And that's the thing; this whole thing is a pattern, where Johanna so often wants a perfect little copy of her and is willing to resort to genuine abuse to try and keep Hilda in that box. She loves her daughter, I don't deny that, but that's the thing; abusers do care about their victims.
I know it's not what Stephen Davies or Nobrow/Flying Eye Books intended, and it does rely on reading some neutral moments (like the end of the Great Parade) in a very negative light, but when there's so many moments that are just legitimately awful without needing to be specifically interpreted negatively, and that go almost completely unaddressed, I can't escape the conclusion. Novel Johanna is an abusive parent, and it's genuinely upsetting.
But there is that one "but" I mentioned, and that's the final book so far, Hilda and the White Woff. I genuinely don't know what happened here, but somehow it went the exact opposite way to the rest of the series. I was fully expecting the argument at the start of The Stone Forest to be so much more awful in a canon where Johanna is consistently harsh and likes to guilt-trip her own child, but that's not what we get.
I'm not going to go into too much detail here, because I think I've mentioned it enough times already, but I don't like the way Season 2 of the show handles Hilda and Johanna's relationship. And fundamentally, that's because it's Johanna's fault that Hilda stops telling her things. Hilda doesn't like hiding things, but she feels like she has to, because her mum has started getting upset with her adventures. She's become overprotective, and lost her daughter's trust, but the show wants her to be the one in the right anway.
So I'm really not a fan of how The Stone Forest goes in the show; I don't think it adapted well from the comics (where Johanna is consistently not great but not abusive), I don't like the parallels it tries to draw, and I don't think the reconciliation at the end was good enough because Johanna makes no apologies (besides for losing the guide, which is a great moment on its own but doesn't resolve things) or promises to be different herself. It's all on Hilda.
So I was very pleasantly surprised when the novels somehow fixed a lot of my problems with this arc. Because Novel Johanna in Hilda and the White Woff isn't the same as the Novel Johanna we've seen so far; the argument that kicks things off is worse (it's about on the level with the argument from the end of Cauldron Island) but here Johanna feels more justified because Hilda went camping out in the wilderness overnight without telling her (this actually leads to The Eternal Warriors in this version).
Now, that feels a little far for Hilda normally (outside of the comics), but I could see her doing it to help a friend (in this case, Frida) so I don't begrudge it. It also makes it feel less like Hilda's hiding what she normally does because she now has to, and more like a moment where she genuinely goes too far. It also does help that this series didn't start off with the relationship between Hilda and Johanna amazing, and then awkwardly retcon it to be worse; in the grand scheme of things, Johanna's actions in this book absolutely do not make up for how awful she is in the rest of them, but the inconsistency makes it feel less like the unsatisfying ending to a season-long plotline and more like its own isolated thing where the conflict starts and ends within this book. And in that way, it's nice to have a book where Johanna is actually a good parent.
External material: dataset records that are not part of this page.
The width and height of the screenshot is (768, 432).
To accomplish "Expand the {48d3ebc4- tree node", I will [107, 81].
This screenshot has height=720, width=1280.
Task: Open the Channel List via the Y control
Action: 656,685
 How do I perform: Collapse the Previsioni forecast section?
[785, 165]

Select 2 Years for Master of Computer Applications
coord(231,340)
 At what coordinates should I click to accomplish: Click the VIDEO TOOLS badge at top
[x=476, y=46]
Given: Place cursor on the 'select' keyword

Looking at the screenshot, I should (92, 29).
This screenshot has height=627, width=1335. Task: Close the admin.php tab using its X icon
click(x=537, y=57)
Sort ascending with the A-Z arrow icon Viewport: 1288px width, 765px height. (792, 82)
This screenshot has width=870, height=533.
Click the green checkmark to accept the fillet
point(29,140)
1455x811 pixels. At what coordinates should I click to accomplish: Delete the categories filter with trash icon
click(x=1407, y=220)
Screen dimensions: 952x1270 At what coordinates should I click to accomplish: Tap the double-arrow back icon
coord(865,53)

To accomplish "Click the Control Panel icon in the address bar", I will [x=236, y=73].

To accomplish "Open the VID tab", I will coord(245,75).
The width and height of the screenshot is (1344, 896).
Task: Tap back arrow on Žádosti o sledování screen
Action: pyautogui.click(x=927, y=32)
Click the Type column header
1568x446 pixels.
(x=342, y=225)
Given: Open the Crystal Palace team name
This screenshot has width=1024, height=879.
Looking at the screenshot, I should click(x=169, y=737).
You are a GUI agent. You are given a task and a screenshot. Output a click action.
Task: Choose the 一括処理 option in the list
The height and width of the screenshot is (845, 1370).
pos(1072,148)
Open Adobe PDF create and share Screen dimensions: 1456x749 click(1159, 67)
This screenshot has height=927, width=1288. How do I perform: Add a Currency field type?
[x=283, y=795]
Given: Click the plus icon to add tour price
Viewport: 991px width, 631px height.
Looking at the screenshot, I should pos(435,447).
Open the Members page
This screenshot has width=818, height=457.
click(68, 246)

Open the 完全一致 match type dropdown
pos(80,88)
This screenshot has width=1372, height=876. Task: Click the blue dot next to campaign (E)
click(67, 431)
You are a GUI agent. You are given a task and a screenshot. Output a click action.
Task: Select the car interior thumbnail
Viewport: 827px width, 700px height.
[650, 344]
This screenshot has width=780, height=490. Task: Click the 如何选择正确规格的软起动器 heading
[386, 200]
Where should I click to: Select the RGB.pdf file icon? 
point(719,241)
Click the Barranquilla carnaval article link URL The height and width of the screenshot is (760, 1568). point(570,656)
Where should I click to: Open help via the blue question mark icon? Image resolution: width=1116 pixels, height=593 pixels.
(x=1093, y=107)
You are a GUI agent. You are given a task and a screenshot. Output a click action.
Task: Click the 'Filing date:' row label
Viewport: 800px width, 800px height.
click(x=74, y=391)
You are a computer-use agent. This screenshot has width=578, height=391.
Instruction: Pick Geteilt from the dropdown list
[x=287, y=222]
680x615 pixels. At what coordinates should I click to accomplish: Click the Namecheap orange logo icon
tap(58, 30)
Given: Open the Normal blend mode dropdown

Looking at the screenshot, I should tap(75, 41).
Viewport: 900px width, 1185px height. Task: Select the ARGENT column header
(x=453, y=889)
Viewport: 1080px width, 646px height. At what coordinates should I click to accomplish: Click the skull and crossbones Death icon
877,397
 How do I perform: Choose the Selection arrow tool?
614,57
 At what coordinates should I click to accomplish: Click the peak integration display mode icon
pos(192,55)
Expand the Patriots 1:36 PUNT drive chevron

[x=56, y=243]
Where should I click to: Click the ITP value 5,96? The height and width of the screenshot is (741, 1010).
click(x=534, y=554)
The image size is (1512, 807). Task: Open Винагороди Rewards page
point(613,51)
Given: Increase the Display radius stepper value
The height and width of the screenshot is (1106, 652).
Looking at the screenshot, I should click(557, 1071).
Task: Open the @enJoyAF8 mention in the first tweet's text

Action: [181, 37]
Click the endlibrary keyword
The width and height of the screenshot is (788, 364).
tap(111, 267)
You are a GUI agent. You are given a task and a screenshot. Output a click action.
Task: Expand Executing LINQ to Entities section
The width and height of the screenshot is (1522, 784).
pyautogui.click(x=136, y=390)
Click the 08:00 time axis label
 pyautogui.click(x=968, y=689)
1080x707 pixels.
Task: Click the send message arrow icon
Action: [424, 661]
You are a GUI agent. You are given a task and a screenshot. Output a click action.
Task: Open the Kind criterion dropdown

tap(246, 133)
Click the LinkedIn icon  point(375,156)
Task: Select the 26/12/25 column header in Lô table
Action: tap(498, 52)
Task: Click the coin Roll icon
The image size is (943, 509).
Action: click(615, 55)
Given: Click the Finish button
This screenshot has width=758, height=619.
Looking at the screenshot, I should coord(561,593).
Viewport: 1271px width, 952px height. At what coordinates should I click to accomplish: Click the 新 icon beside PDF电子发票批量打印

And then the ending comes, and we get the conversation in Hilda's bedroom. And it's genuinely what I wish this interaction had been in the show; there isn't too much added, but Johanna does more than just say she doesn't wish Hilda was different, she also explicitly tells her she doesn't need to be better, and that she's not bad; she's proud of her daughter for being the way she is. If this had been the way the Hilda and Johanna falling-out arc ended in canon, I still wouldn't have been a massive fan (because of how it starts) but I might not have been so desperate to fix it myself.
Above all else, that just leaves me reeling; my only guess is that the major mother/daugher interactions in this book are lifted directly from earlier scripts (because they do contain a lot of the final lines too), because somehow, in the last tie-in, Johanna feels more like herself than she felt in half of Season 2. And I'm sorry, because it does feel bad to knock him, but I really doubt that's Stephen Davies' doing.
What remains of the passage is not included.